I have not read the document thoroughly (I'll get to it soon), although several topics stand out such that the authors' opinions appear to be very close to mine. The first is that surface water and groundwater are not independent of each other and that proper water-resource management should consider the interconnectivity between both sources of water. We tend to divide the field of hydrology into "surface water" and "groundwater," and - because of that division - many politicians, planners, hydrogeologists, and surface water hydrologists often don't think of the many factors that link one with the other.

Streams and lakes are fed by groundwater, and vice versa. Hence, how we choose to manage one part of the surface water/groundwater system might very well have significant implications for what happens to the other. A couple of examples:

(1) Pumping excessive volumes of groundwater might lead to diminished flow to streams or to the cessation of springflow; and

(2) Diverting or impounding surface water might cause reduced recharge of aquifers.

Suffice it to say that it is important to understand how the two are interconnected within a hydrologic basin in order to avoid unintended consequences.

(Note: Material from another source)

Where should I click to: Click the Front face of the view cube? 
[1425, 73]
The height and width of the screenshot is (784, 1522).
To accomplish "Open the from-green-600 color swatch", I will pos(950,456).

The second point of interest in Down to the Last Drop is the matter of groundwater planning, especially problems associated with Groundwater Management Areas (GMAs)and the Legislature's requirement that each of the 16 GMAs identify Desired Future Conditions (DFCs) for aquifers within their respective jurisdictions. Marbury and Kelly point out that the current approach to establishing DFCs does not require that "future conditions be physically measureable either directly or through an alternative measureable metric." They go on to make a case that "The rules should also require the GMAs to establish protocols for monitoring groundwater resource conditions to ensure that present conditions are consistent with established desired future conditions. Individual groundwater district management plans should also be amended to incorporate applicable metrics for the aquifer under their jurisdiction."

I have heard enough discussion, from representatives of Groundwater Conservation Districts, about DFCs to have concluded long before now that implementing recommendations such as those suggested by Marbury and Kelly would clear up much of the confusion surrounding DFCs by making the process based less on guesswork than on a firm understanding of current conditions and the development of a system (or systems) to measure key indicators of hydrologic conditions within a GMA to determine whether the desired conditions can be achieved. Frankly, some of the DFCs with which I am familiar do not make sense. More about that later.

Suffice it to say that water planning is an evolving process in Texas. Prior to the passage of Senate Bill 1 in 1997, the State lacked an orderly program to guide the development and management of groundwater and surface water resources. Texas is now in the second decade of water planning, and I expect that it will require more time to resolve major differences of opinion and to formulate strategies to ensure that water will be available to all sectors of the State's economy over the next 50 years. If I have learned anything about the pace of water planning in Texas, it is the following: Don't expect too much too soon. Texas has embraced the Rule of Capture (ROC) for many decades; and for as much as I regard that doctrine to be one that promotes inefficiency and devaluation of groundwater, I think that Texas will eventually reach a point at which, through statewide water planning, the ROC will give way to another more sensible doctrine that embraces the role of market-based solutions in the management of water resources.